Tardía, por lo visto, ha sido la determinación de declarar el estado de alerta y el monitoreo permanente de los cauces de los ríos y de las condiciones de alerta. Entretanto, las aguas se quieren seguir devorando las defensas que les oponen, tales como treinta mil bolsas de arena, los esqueletos de más de medio centenar de autos reducidos a chatarra, materiales de construcción en desuso y escombros. Acumulación que es producto esencial del incansable trabajo de los propios perjudicados, quienes en su mayor parte le han plantado la cara a la desgracia y pugnan por no abandonar los lugares en los cuales ha transcurrido su existencia.
Pero el implacable efecto del agua sigue haciendo de las suyas. Los sectores de Tartagal que dan a la vera del río van siendo literalmente comidos por las aguas y abundan los vecinos que han perdido todas sus posesiones por causa de la inundación.
------------------------------------------------
◆ **DESAFÍO 1**:
Según el fragmento sobre la inundación en Tartagal, ¿cuántas bolsas de arena se usaron como defensa contra las aguas?
◆ **DESAFÍO 2**:
Por favor, copia del fragmento sobre la inundación en Tartagal el pasaje que va desde "Pero el implacable" hasta "de la inundación.".

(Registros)
------------------------------------------------
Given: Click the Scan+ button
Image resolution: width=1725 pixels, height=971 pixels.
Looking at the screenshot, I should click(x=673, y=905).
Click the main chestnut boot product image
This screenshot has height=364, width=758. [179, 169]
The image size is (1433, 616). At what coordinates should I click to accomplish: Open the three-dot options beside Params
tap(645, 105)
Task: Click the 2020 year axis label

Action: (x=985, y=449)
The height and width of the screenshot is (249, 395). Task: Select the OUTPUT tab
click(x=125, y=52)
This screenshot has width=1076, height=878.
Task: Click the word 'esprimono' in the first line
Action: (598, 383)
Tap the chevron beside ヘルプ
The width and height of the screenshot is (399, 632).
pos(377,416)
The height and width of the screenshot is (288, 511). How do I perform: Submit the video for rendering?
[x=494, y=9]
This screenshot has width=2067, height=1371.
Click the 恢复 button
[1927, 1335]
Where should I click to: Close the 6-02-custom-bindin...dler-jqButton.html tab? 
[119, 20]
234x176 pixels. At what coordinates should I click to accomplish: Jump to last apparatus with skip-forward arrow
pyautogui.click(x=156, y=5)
------------------------------------------------
◆ **RESPUESTA ESCRITA 1**:
Treinta mil bolsas de arena.

◆ **RESPUESTA ESCRITA 2**:
Pero el implacable efecto del agua sigue haciendo de las suyas. Los sectores de Tartagal que dan a la vera del río van siendo literalmente comidos por las aguas y abundan los vecinos que han perdido todas sus posesiones por causa de la inundación.